• **Given exercise A**
In the blog post about Tyson and Beyond Meat, which company made the investment in Beyond Meat?
• **Given exercise B**
Resume the blog post about Tyson and Beyond Meat after its last sentence.

• **Document segment**
..........

- ಕೃಷ್ಣ ಶಾಸ್ತ್ರಿ - Krishna Shastry
- ಪ್ರಾಣಿ ಹಕ್ಕುಗಳು, ಶುದ್ಧ ಸಸ್ಯಾಹಾರ, ಪರಿಸರ, ಆರೋಗ್ಯ ಇವೆಲ್ಲವನ್ನೂ ಒಳಗೊಂಡ ವೀಗನಿಸಂ ಎಂಬ ತತ್ವದಲ್ಲಿ ನಂಬಿಕೆ ಇಟ್ಟಿರುವ ಒಬ್ಬ ಸರಳ ಕನ್ನಡಿಗ ನಾನು.
ನನ್ನ ಇತರ ಆಸಕ್ತಿಗಳೆಂದರೆ ನೀತಿಶಾಸ್ತ್ರ, ಸಾರ್ವಜನಿಕ ನೀತಿಸಂಹಿತೆಗಳು, ಸಾರ್ವಜನಿಕ ಆರೋಗ್ಯ, ಆವಿಷ್ಕಾರಗಳು, ವಿಜ್ಞಾನ, ಕನ್ನಡ ಭಾಷೆ, ಭಾಷಾನೀತಿಗಳು ಇತ್ಯಾದಿ.
I am a simple Kannadiga following veganism, that cares about animal rights, pure vegetarianism, environment and health.
My other interest include ethics, public healthcare, public policies, innovation, science & technology, Kannada language and linguistic policies.
Thursday, October 13, 2016
The latest trending news in vegan world is regarding the meat processing company Tyson Food’s investment in the popular vegan startup Beyond Meat.
Here is an interesting article by Tobias Leenaert regarding the same: Beyond Meat and Tyson: Sleeping with the enemy? This article prompted me to write down my thoughts as well, bringing some unique perspectives onto the table. Have a look and share your comments!

..........

• **Dataset content**

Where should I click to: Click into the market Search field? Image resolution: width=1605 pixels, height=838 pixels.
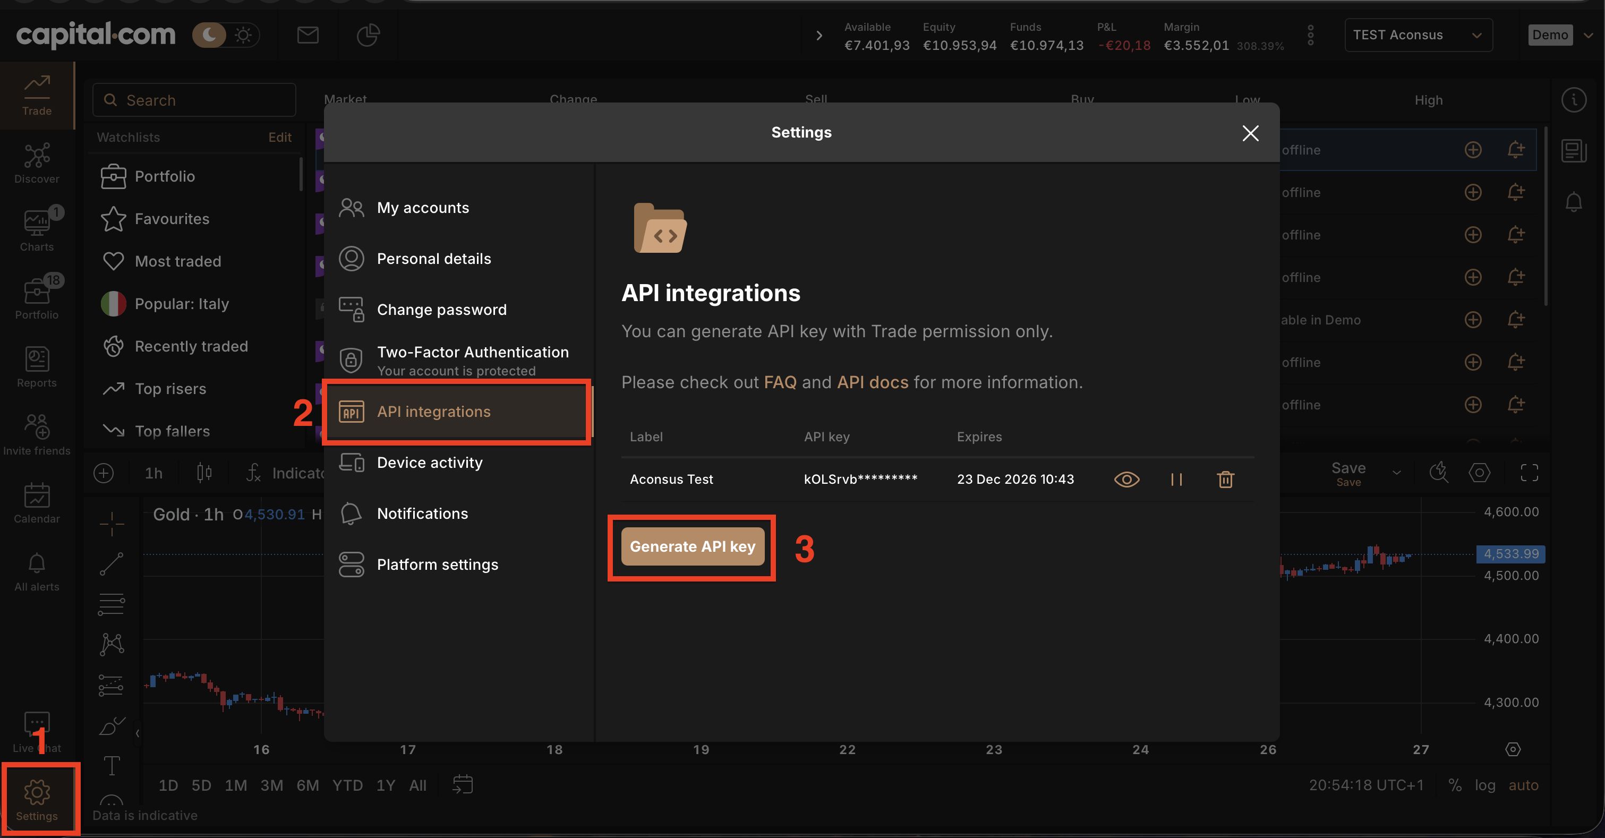[193, 100]
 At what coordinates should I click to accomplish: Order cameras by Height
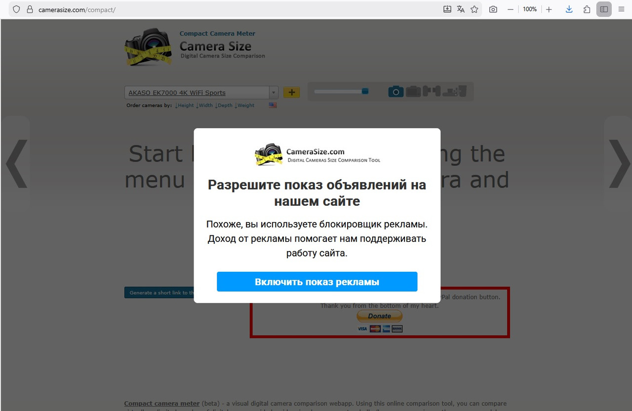[x=184, y=105]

..........

• **Response A**
The meat processing company Tyson Food.

• **Response B**
What could be Tyson Foods’ true intention?
A) To somehow kill Beyond Meat by (illegally and unethically) using the newly gained influence of 5% shareholding
B) To halt the growth of Beyond Meat (at least temporarily) until it can ramp down it’s own business interest in meat production/processing
C) To just let Beyond Meat be and grow on it’s own, and maybe try to buy more shares if and when it grows further
D) To actively assist & promote the growth of Beyond Meat, and also acquire more stake as time progresses and as they grow
*** My guess of reality is somewhere between C & D, more towards C
With 5% stake, what does growth of Beyond Meat mean to Tyson Foods?
First things first, the basic math - let’s say Tyson Foods has an overall 5% market share in meat industry. Now, every extra dollar revenue that Beyond Meat makes (i.e. every dollar that it snatches away from meat industry), Tyson Foods will lose 5 cents (assuming all meat companies takes hit equally). But that loss will get compensated by it’s shareholding in Beyond Meat! Brilliant!
If Tyson Foods has more than 5% market share in meat industry, then it would be logical to say that they wouldn’t want Beyond Meat to grow too fast, not yet. And if their share in meat industry is less than 5%, then they might enthusiastically promote Beyond Meat.
This is too simplistic, but do you see how this kind of data point is important even to hypothesize what their true intent might be? I hope Beyond Meat folks have looked into this aspect and thought through well.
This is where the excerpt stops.